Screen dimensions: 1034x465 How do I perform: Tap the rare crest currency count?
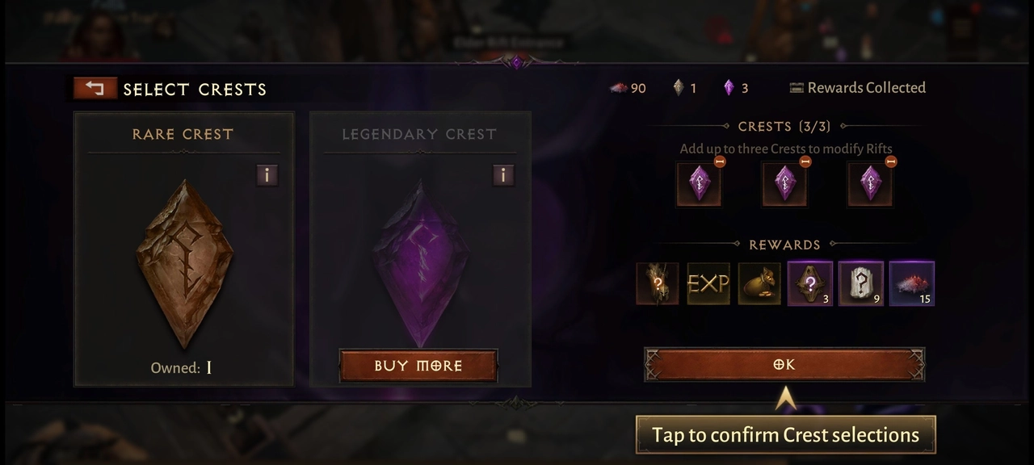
==
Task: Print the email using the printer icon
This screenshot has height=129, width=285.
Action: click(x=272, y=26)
--
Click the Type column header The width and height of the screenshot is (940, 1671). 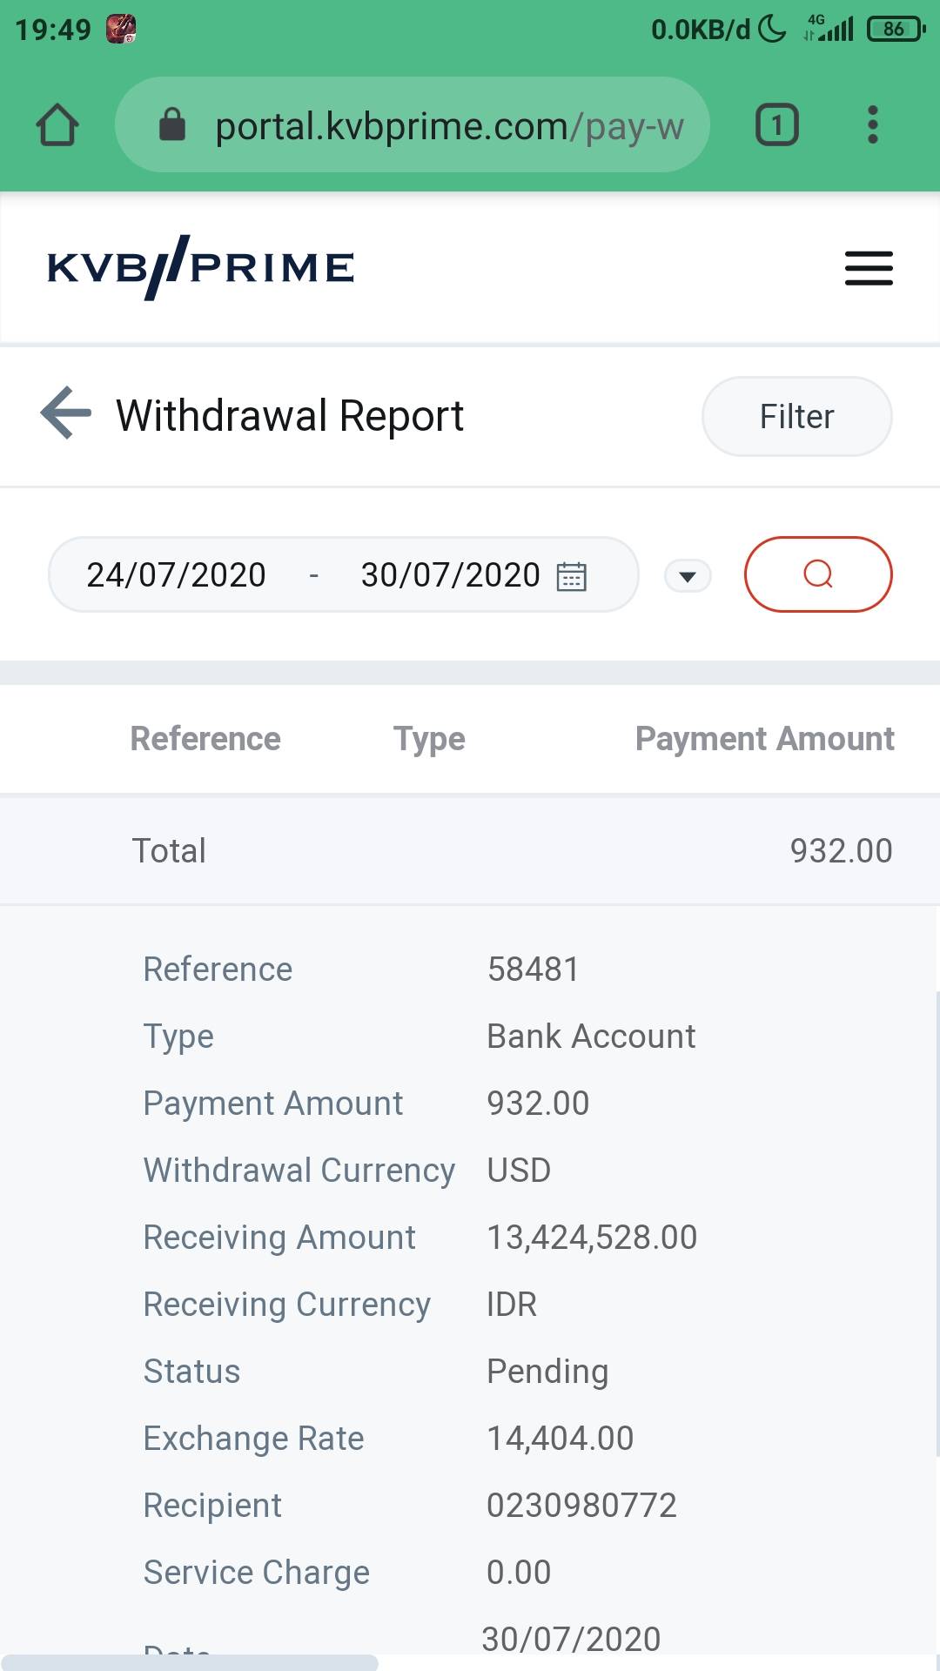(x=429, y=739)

* _Problem requirements_: Reproduce only the stretch of entries from the line containing "Task: Print the email using the printer icon" through the line containing "Action: click(x=272, y=26)", both included. Keep the requests, but multiply every coordinate in the answers by 0.6 and round to whole numbers, with halves rounded up.

* _Output for this task_:
Task: Print the email using the printer icon
This screenshot has height=129, width=285.
Action: click(x=163, y=16)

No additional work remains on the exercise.